Scan the material and copy out each line where the word "Wonder" occurs.

- **WORKING DATA**
┌──
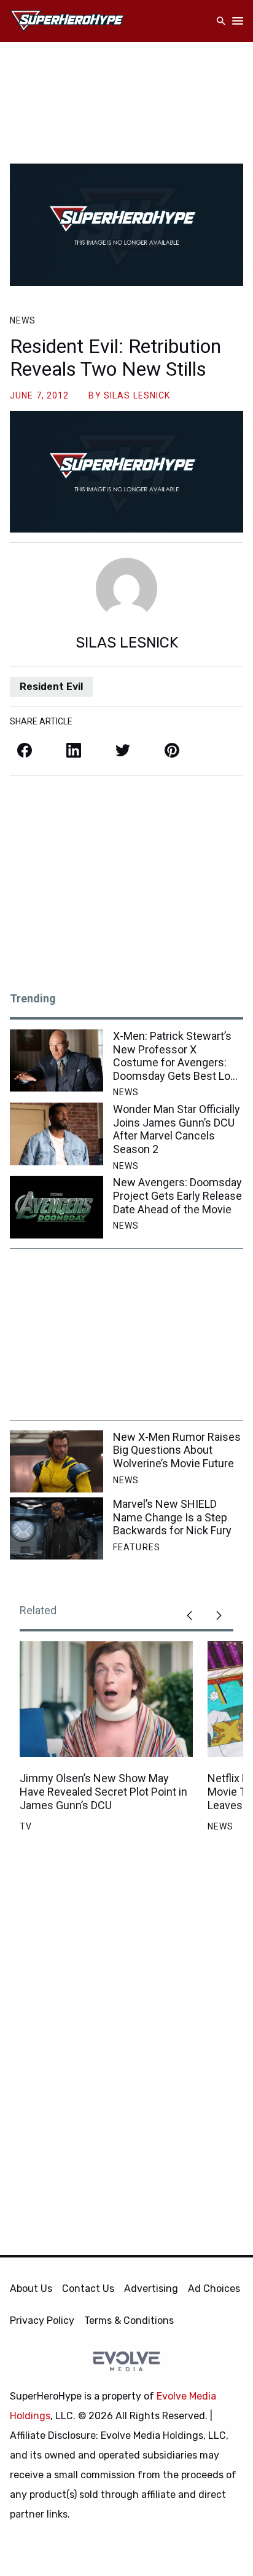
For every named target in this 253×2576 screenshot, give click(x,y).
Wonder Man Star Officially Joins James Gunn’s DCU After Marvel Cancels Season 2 (176, 1129)
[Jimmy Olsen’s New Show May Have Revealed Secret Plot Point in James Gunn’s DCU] (106, 1699)
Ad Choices (214, 2288)
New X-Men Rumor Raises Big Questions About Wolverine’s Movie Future (177, 1450)
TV (26, 1826)
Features (136, 1547)
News (23, 320)
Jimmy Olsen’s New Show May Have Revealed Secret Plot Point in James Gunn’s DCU (103, 1791)
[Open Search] (221, 21)
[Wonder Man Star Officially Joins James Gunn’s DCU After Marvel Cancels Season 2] (56, 1134)
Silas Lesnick (137, 395)
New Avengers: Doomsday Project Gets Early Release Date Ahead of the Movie (177, 1195)
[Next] (218, 1615)
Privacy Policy (42, 2320)
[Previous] (189, 1615)
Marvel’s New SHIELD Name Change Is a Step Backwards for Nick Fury (172, 1517)
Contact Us (88, 2288)
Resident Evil (51, 686)
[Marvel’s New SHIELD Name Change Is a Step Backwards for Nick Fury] (56, 1528)
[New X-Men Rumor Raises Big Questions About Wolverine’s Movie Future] (56, 1461)
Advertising (151, 2288)
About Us (31, 2288)
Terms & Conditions (129, 2320)
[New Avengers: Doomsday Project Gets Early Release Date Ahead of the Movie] (56, 1207)
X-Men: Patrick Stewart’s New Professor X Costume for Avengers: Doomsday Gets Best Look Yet (177, 1055)
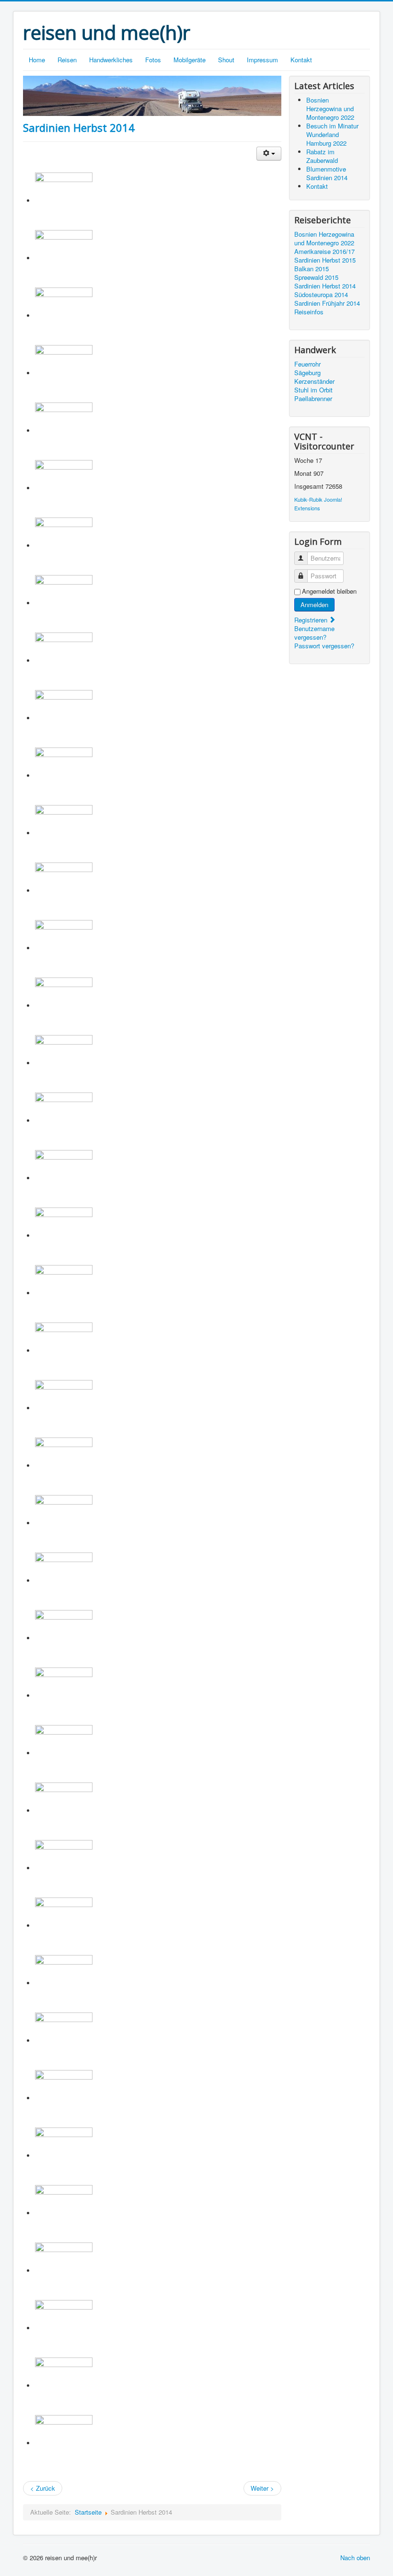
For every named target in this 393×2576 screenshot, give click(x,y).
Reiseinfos (309, 312)
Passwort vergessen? (324, 645)
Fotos (153, 59)
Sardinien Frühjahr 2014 (327, 303)
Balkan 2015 (311, 268)
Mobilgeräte (189, 59)
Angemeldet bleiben (329, 591)
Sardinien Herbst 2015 (325, 260)
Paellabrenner (313, 398)
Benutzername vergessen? (314, 633)
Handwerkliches (111, 59)
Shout (226, 59)
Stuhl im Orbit (313, 390)
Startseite (88, 2512)
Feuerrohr (307, 364)
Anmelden (314, 604)
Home (37, 59)
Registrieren (311, 619)
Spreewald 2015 (316, 277)
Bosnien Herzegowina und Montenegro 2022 (324, 238)
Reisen (67, 59)
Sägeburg (307, 372)
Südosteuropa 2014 (321, 294)
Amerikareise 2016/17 (324, 251)
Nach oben (355, 2557)
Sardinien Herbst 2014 (79, 127)
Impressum (262, 59)
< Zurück (42, 2488)
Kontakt (301, 59)
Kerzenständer (314, 381)
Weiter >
└──
- **COMPLETED TASK**
Wonder Man Star Officially Joins James Gunn’s DCU After Marvel Cancels Season 2 (176, 1129)
[Wonder Man Star Officially Joins James Gunn’s DCU After Marvel Cancels Season 2] (56, 1134)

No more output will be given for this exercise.